- What to do
In the article about the Warriors game against the Phoenix Suns, what was the final score?

- Source extract
========================================
Entries in Warriors (150)


Another win for the Warriors, “the best team in the world”

By Art Spander

OAKLAND, Calif. — The other coach called them the best team in the world. Before the game.

Then the Warriors made Igor Kokoskov look very good by making themselves look like, well, if not the best team in the world then at least the best team in Oakland, which certainly is where the world of basketball has been located the past few years.

You know what the Warriors can do. So does Kokoskov. And Monday night, for the first time in the four games they’ve played in a season that has months and miles to go, they played that way.

Like the best team in the world, crushing Kokoskov’s Phoenix Suns.

The final score was only 123-103, but at one time the Dubs were up 88-58, by 30 points, with 5:23 to play — in the third quarter.

“That looked like our team,” said Warriors coach Steve Kerr. “They had a purpose with each possession. They tried to get the guys better shots, and they got the threes together. It was a good night.”

A night the rest of the NBA knew was possible — and probable.

You’ve got these back-to-back champions, as the Warriors' slogan goes, and then you add this ever-improving 7-foot, 245-pounder, Damian Jones, who’s not only tall but wide — and well, thoughts of a three-peat, Pat Riley’s copyrighted term, seem quite realistic.

In effect, the Warriors, now 3-1 — if that matters, and it doesn’t — stopped fouling and started shooting.

“When you foul,” reminded Kerr, “you can’t get out in transition and run, so they go hand in hand. For the most part, we did a good job defending without fouling.”

It was Kokoskov, born a Serbian, now a naturalized U.S. citizen, in his first year as the Suns' head coach, who before tipoff said, “We are playing the best team in the world. We think about them, but we focus on ourselves. We know what we have to do to compete with these guys.”

But they couldn’t. Steph Curry had 29 points, after scoring 30 or more in the other three games. Kevin Durant had 22 and Klay Thompson, a bit off the other three games, scored 16, if hitting only 1-of-6 on threes. Jones, who has spent most of his previous two NBA seasons in the G-League (nee D-League), scored 13 in 20 minutes.
========================================
Records from a data collection
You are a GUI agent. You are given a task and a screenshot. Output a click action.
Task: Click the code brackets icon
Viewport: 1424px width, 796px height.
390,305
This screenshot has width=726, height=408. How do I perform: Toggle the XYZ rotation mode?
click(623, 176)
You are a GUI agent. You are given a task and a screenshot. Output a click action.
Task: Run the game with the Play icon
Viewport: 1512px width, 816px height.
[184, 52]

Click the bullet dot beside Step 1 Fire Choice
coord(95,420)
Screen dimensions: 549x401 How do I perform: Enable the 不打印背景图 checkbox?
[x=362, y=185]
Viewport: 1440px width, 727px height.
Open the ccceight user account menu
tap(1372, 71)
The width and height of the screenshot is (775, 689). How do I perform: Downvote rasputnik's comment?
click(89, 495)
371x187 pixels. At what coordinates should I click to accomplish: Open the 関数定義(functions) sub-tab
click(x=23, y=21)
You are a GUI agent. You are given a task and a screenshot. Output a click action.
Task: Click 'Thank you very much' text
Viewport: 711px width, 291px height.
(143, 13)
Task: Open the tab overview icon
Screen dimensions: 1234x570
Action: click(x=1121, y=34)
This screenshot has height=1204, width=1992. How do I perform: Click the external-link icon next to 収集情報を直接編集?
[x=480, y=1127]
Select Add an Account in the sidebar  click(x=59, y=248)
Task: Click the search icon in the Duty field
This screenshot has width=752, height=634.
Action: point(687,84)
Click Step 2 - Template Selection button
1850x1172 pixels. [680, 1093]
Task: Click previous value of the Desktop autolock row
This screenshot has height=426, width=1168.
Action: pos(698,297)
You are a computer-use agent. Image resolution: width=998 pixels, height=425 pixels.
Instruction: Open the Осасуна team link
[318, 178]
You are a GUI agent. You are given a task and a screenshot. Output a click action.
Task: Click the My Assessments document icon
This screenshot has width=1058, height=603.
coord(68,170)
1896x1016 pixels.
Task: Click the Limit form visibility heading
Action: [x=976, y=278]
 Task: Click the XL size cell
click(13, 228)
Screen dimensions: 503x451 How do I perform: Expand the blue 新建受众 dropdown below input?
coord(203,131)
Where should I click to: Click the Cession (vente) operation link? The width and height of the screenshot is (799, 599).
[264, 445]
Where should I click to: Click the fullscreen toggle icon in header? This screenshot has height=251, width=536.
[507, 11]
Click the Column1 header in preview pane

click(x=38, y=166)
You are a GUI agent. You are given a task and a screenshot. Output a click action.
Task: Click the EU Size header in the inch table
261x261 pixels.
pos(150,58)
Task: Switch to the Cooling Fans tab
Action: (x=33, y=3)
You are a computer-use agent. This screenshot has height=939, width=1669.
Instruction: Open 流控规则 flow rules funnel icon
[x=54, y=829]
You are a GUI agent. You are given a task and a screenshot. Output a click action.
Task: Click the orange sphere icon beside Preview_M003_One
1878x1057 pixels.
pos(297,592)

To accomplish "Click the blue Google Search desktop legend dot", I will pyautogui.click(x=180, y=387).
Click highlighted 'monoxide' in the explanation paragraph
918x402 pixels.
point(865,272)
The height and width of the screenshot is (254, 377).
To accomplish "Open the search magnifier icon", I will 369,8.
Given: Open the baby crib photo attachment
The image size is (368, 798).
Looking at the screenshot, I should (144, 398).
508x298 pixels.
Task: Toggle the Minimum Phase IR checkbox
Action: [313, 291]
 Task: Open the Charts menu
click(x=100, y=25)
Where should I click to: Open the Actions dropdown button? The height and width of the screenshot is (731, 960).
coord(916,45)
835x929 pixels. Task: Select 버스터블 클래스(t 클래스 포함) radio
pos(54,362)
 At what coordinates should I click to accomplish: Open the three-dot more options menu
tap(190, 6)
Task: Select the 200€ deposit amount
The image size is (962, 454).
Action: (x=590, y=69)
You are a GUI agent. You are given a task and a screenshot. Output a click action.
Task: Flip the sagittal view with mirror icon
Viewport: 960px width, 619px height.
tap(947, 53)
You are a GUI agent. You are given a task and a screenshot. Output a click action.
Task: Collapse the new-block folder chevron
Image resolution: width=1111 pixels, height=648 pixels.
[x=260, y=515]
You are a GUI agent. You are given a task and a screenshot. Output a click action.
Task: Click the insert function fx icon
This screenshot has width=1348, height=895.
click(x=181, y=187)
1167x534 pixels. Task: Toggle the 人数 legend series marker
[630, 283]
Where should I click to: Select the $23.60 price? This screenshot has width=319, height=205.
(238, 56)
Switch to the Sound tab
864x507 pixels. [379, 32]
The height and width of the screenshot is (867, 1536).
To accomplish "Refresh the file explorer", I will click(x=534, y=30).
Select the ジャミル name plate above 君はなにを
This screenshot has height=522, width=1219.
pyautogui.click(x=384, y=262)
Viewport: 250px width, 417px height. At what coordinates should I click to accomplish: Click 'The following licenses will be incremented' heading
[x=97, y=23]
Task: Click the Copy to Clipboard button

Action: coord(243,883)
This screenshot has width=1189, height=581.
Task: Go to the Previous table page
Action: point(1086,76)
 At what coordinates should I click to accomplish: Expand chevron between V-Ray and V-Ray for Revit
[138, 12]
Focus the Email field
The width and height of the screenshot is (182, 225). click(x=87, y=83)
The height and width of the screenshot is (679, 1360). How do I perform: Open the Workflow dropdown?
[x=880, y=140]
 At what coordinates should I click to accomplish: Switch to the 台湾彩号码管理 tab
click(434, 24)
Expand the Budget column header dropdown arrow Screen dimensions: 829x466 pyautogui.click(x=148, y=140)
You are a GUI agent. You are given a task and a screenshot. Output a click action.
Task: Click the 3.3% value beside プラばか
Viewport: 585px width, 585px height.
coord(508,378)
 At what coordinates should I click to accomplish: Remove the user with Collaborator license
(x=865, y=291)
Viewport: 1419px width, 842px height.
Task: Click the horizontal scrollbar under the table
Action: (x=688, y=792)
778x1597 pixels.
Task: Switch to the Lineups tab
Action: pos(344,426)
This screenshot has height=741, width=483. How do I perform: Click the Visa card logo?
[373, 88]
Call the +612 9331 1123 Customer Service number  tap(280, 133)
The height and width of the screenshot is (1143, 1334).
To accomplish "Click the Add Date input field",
========================================
- Full solution
123-103